= Exercise objective =
In the text on blue light therapy, list in order each thing that it says happens once acne bacteria are exposed to blue light.

You’ve likely seen them, images in ads showing a futuristic beam of blue light being shot onto a patient’s still face like some odd, alien technology right out of some science fiction movie. It’s not uncommon to see blue light therapy in ads for skin doctors or even in infomercials selling home blue light kits. In recent years, photodynamic therapy technology has become increasingly popular, especially among patients suffering from acne. It’s a safe and rather stress-free alternative to treating acne over most prescription meds for this skin condition.


So, how does blue light therapy work? Well, acne is caused by bacteria known as Propionibacterium acnes, which is sensitive to blue light. When exposed to this light, bacteria in our skin’s oil glands die, which causes the glands to shrink. When the bacteria and oil are gone from the skin, the result is less inflammation from acne; when the blemishes disappear from the skin, it begins to regenerate and appear normal. This process is most effective when used on inflammatory acne (also known as red pimples) and often takes several sessions of treatment to be effective.

Using both red and blue light therapy is especially useful on chronic acne sufferers that have endured acne issues into adulthood. It is a painless procedure and one that Utah Valley Dermatology is proud to offer using Omnilux® technology. Each Omnilux® treatment series is usually applied in eight sessions over a period of four weeks and the results often last up to six months and even longer after the second and third periodical treatments.

= Information shown =
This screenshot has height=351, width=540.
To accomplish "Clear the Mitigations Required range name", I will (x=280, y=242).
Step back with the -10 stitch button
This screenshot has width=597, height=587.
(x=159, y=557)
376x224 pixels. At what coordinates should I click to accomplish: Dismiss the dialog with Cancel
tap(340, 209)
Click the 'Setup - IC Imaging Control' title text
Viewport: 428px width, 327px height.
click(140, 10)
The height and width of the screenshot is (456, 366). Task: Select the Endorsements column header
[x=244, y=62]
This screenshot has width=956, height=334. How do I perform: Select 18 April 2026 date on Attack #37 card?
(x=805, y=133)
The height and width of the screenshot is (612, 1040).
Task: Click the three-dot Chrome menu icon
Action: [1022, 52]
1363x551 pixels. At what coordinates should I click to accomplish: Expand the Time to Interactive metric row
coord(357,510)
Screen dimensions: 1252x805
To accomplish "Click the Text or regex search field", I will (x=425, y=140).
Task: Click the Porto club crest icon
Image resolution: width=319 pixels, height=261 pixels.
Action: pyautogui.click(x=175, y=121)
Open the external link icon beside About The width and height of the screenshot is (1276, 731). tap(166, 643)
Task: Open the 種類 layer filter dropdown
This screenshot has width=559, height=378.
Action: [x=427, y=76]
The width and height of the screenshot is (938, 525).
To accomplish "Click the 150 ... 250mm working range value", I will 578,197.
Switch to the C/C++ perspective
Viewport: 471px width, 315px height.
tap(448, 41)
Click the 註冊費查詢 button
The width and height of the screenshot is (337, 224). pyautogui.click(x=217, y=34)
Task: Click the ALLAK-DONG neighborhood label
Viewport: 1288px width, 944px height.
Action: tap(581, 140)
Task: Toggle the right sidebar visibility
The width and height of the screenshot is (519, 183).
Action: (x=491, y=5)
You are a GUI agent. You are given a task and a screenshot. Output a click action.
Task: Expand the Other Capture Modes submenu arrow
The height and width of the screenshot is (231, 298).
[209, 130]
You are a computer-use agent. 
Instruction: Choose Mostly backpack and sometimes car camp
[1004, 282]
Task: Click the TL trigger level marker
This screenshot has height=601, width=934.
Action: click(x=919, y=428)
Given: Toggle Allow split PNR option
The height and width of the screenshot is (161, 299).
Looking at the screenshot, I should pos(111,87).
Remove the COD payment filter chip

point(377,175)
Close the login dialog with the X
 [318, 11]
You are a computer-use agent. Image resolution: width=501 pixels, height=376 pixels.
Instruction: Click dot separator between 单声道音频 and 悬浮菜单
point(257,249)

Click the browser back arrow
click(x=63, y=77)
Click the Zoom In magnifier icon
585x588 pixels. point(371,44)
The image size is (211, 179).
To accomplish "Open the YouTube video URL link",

= Response for this exercise =
1. The bacteria in the skin's oil glands die.
2. The glands shrink.
3. The bacteria and oil are gone from the skin, so there is less inflammation from acne.
4. The blemishes disappear, and the skin begins to regenerate and appear normal.